A compromise that will preserve the rights of Virginia gun owners to carry concealed weapons, but also require those convicted of domestic violence to surrender their firearms, is awaiting the signature of Democratic Gov. Terry McAuliffe.
With evidence that using powerful prescription painkillers alongside common anti-anxiety drugs known as benzodiazepines increases the chance of a deadly overdose, dozens of state and municipal public health officials are pushing the Food and Drug Administration to add so-called black box warnings to both types of medicine.
A bill to legalize small amounts of recreational marijuana narrowly passed the Senate Appropriations Committee, clearing the way for a vote by the full Senate. Democratic Gov. Peter Shumlin supports the bill, which would make Vermont the first state to legalize recreational marijuana through the legislature.
A federal appeals court endorsed Colorado’s “Amazon tax” law, designed to make it easier for the state to collect sales taxes on out-of-state purchases made over the Internet.

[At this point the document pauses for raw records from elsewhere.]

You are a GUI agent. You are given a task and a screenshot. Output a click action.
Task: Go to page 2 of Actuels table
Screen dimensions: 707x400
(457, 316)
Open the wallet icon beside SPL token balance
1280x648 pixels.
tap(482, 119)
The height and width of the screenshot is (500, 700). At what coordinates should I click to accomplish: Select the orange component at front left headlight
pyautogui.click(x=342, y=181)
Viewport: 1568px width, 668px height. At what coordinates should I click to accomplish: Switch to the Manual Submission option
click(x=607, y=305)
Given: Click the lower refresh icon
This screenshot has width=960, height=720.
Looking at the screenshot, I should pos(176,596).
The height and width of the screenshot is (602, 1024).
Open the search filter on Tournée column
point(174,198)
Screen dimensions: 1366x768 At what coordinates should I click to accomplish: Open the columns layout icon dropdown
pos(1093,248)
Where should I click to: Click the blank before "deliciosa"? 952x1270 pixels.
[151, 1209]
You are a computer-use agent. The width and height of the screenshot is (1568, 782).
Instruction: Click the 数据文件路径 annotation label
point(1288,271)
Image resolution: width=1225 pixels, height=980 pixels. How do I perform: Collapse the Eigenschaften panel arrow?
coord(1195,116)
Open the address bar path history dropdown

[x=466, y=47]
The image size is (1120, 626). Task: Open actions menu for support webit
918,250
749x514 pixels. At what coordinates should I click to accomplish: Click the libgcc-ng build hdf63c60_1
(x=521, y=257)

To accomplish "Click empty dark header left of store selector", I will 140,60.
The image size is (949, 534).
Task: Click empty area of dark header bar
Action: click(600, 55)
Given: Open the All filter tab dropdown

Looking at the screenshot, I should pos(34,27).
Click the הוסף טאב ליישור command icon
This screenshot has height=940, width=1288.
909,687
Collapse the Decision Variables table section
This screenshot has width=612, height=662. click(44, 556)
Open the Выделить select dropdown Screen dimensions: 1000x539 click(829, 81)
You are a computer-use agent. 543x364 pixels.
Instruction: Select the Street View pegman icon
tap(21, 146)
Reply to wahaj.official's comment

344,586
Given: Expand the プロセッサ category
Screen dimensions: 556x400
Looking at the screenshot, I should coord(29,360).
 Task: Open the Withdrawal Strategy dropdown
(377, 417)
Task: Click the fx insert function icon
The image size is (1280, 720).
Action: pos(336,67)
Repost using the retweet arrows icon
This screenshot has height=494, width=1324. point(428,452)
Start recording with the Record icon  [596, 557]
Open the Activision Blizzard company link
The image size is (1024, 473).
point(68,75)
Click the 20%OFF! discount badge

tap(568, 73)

After voting last week against a measure that would have increased sales taxes in South Dakota, the House approved Republican Gov. Dennis Daugaard’s plan for the increase, which would help boost teacher pay. The bill now moves to the Senate where it is likely to pass.
The Charlotte City Council passed a law allowing transgender people to choose public bathrooms that correspond to their gender identity. Republican Gov. Pat McCrory has called the measure a threat to public safety and warned that the North Carolina General Assembly may step in.
After the Maine Revenue Forecasting Committee said it expects $72.7 million in additional General Fund revenue through the end of the current two-year budget cycle in June 2017, Republican Gov. Paul LePage proposed funneling the surplus into the state’s rainy day fund. The move could set up a conflict with legislators about the best uses for the extra money.
About one of every five bills in the Utah Legislature is sponsored by a lawmaker with a deep professional or personal interest in the proposal.
The director of Missouri's public defenders is warning that the state's chronically underfunded system for representing poor people has become a “house of cards” that could face a federal lawsuit if it's not improved.
Idaho lawmakers took a small step in signing off on a proposal that would allow the state to comply with national proof-of-identity requirements after refusing to go along with the strict federal regulations for nearly a decade.
Nearly 8,000 cellphones were confiscated last year in Oklahoma's correctional facilities, where officials say inmates used the contraband devices to access the Internet, harass their victims, conduct illegal financial transactions and, in some cases, publicly identify corrections staff to the outside world.
Reducing state contracts will not produce enough savings to close Louisiana’s $900 million deficit. But lawmakers, aware they're going to have to defend both budget cuts and tax increases when they return from Baton Rouge, are scraping for ways to make changes they can point to as common-sense reforms.